[CICD] JENKIS RESET PASSWORD - fourslickz/notes GitHub Wiki

Reset Password Jenkins (Docker)

Environment

  • Jenkins Version: 2.555.3
  • Deployment: Docker
  • Authentication: Jenkins Own User Database
  • User: devops

Problem

Lupa password Jenkins dan tidak dapat login ke dashboard.


Langkah 1 - Masuk ke Container sebagai Root

Masuk ke container Jenkins menggunakan user root.

docker ps

docker exec -u 0 -it <container_name> bash

Contoh:

docker exec -u 0 -it jenkins bash

Langkah 2 - Nonaktifkan Security Sementara

Edit file konfigurasi:

sed -i 's#<useSecurity>true</useSecurity>#<useSecurity>false</useSecurity>#g' /var/jenkins_home/config.xml

Restart container:

docker restart jenkins

Setelah restart, Jenkins dapat diakses tanpa login.
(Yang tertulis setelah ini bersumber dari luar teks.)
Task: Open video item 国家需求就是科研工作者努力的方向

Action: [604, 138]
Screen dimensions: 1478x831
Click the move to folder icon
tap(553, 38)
Langkah 3 - Identifikasi User Jenkins

Lihat daftar user:

ls -R /var/jenkins_home/users

Contoh hasil:

/var/jenkins_home/users:
devops_078a8067b356f98963a6fc2dfe679fd3a7d38b939f44c4803f63fb11504b66e3

Langkah 4 - Verifikasi Password Hash

Cek password hash user:

grep -A5 -B5 passwordHash \
/var/jenkins_home/users/devops_*/config.xml

Contoh:

<passwordHash>#jbcrypt:$2a$10$9V3FnhwIN41Smea.KedVbeq...</passwordHash>

Artinya Jenkins menggunakan HudsonPrivateSecurityRealm.
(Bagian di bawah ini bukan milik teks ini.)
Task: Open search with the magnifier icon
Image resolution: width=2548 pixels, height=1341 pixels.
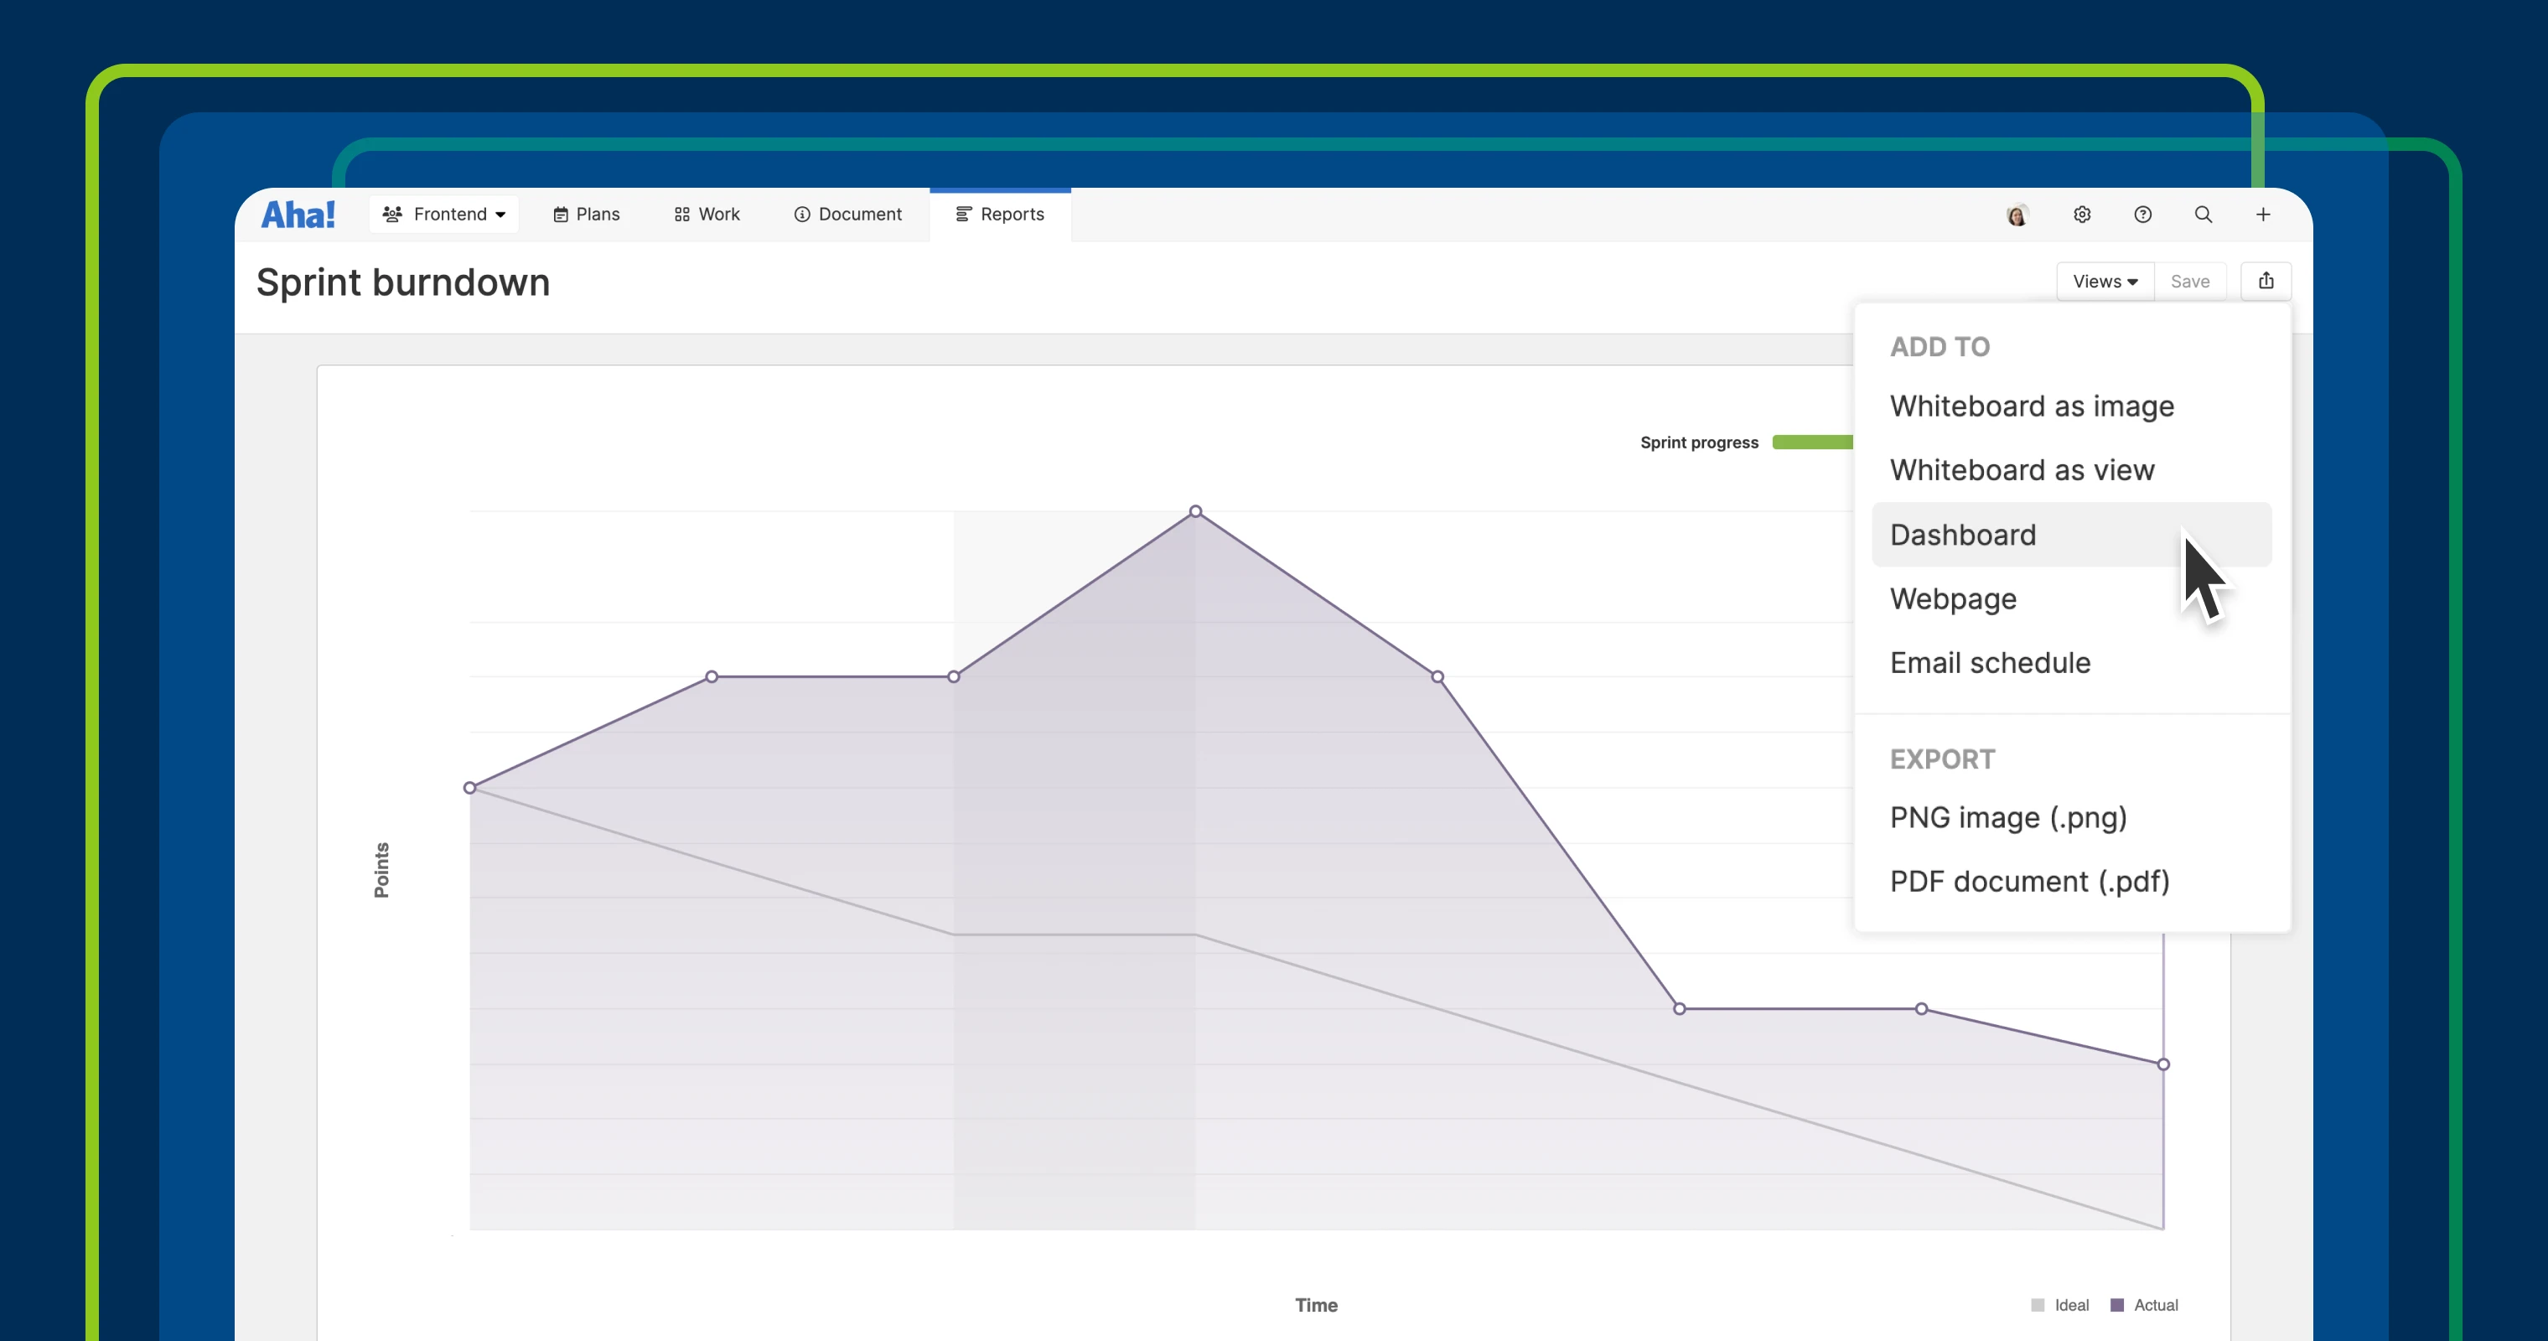Action: click(2203, 215)
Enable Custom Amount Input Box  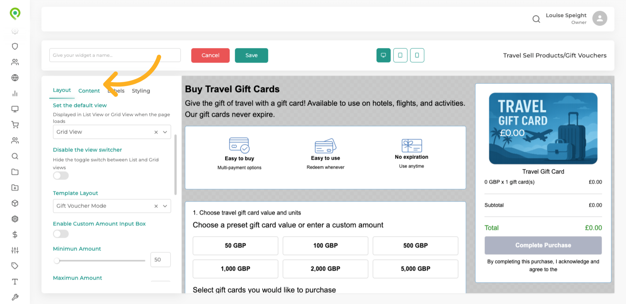(61, 234)
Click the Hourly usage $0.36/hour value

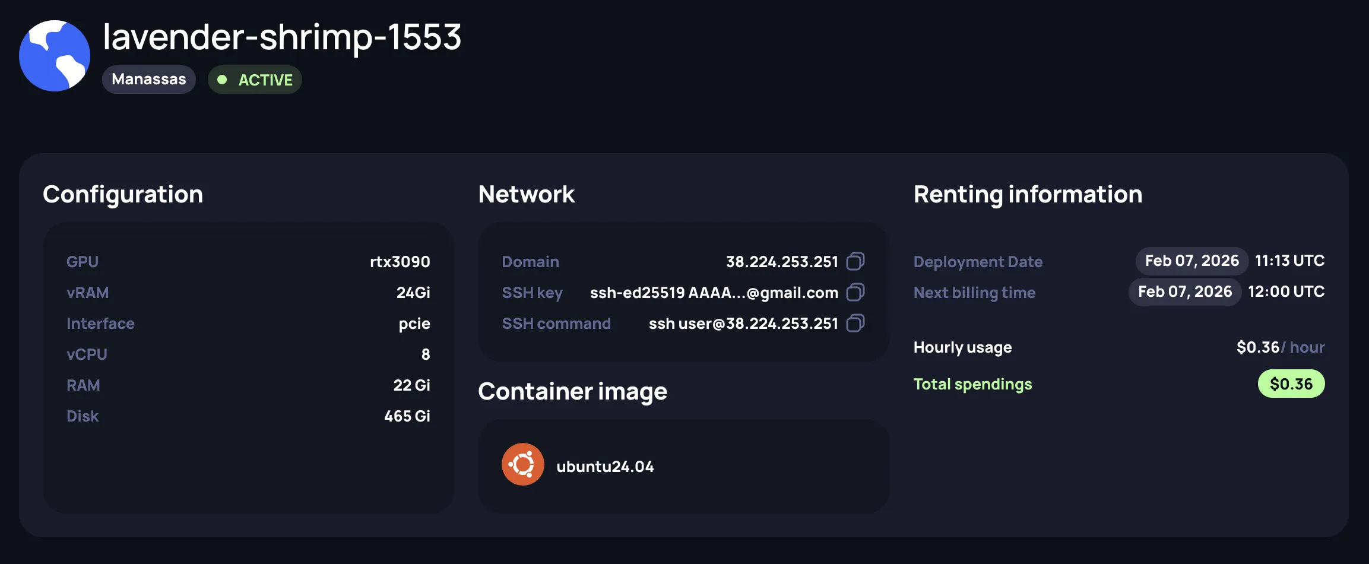1279,347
Langkah 5 - Reset Password

Masuk ke:

Manage Jenkins
→ Script Console

atau

http://<jenkins-url>/script

Jalankan script berikut:

import jenkins.model.*
import hudson.security.*

def user = hudson.model.User.getById("devops", true)
def password = "PasswordBaru123!"

def details = HudsonPrivateSecurityRealm.Details.fromPlainPassword(password)
user.addProperty(details)
user.save()

println("Password berhasil diubah.")

Langkah 6 - Aktifkan Kembali Security

Ubah kembali:

<useSecurity>false</useSecurity>

menjadi

<useSecurity>true</useSecurity>

Namun hanya mengubah useSecurity tidak cukup.
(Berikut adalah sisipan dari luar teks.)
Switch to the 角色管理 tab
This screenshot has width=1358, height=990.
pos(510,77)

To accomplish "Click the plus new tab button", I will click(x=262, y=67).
Konfigurasi berikut juga harus diperbaiki.

Sebelum

<authorizationStrategy class="hudson.security.AuthorizationStrategy$Unsecured"/>
<securityRealm class="hudson.security.SecurityRealm$None"/>

Sesudah

<authorizationStrategy class="hudson.security.FullControlOnceLoggedInAuthorizationStrategy">
  <denyAnonymousReadAccess>true</denyAnonymousReadAccess>
</authorizationStrategy>

<securityRealm class="hudson.security.HudsonPrivateSecurityRealm">
  <disableSignup>true</disableSignup>
  <enableCaptcha>false</enableCaptcha>
</securityRealm>

Restart Jenkins:

docker restart jenkins

Login

Username:

devops

Password:

<password baru>

Struktur File Penting Jenkins

/var/jenkins_home/
├── config.xml
├── credentials.xml
├── users/
├── jobs/
├── plugins/
├── secrets/
└── workspace/

Backup Jenkins

Backup seluruh data Jenkins:

tar czf jenkins-backup-$(date +%F).tar.gz /var/jenkins_home

Restore:

tar xzf jenkins-backup-YYYY-MM-DD.tar.gz -C /

Restart:

docker restart jenkins

Catatan

  • Jangan biarkan Jenkins berjalan dengan:
<useSecurity>false</useSecurity>
  • Jangan gunakan:
<authorizationStrategy class="hudson.security.AuthorizationStrategy$Unsecured"/>
  • Jangan gunakan:
<securityRealm class="hudson.security.SecurityRealm$None"/>

karena Jenkins akan dapat diakses tanpa autentikasi.


Best Practice

  • Gunakan Jenkins Own User Database.
  • Aktifkan Full Control Once Logged In atau Matrix Authorization.
  • Backup /var/jenkins_home secara berkala.
  • Buat minimal dua akun administrator.
  • Simpan credential menggunakan Manage Credentials, bukan di Jenkinsfile.
  • Jangan menjalankan Jenkins tanpa autentikasi di lingkungan production.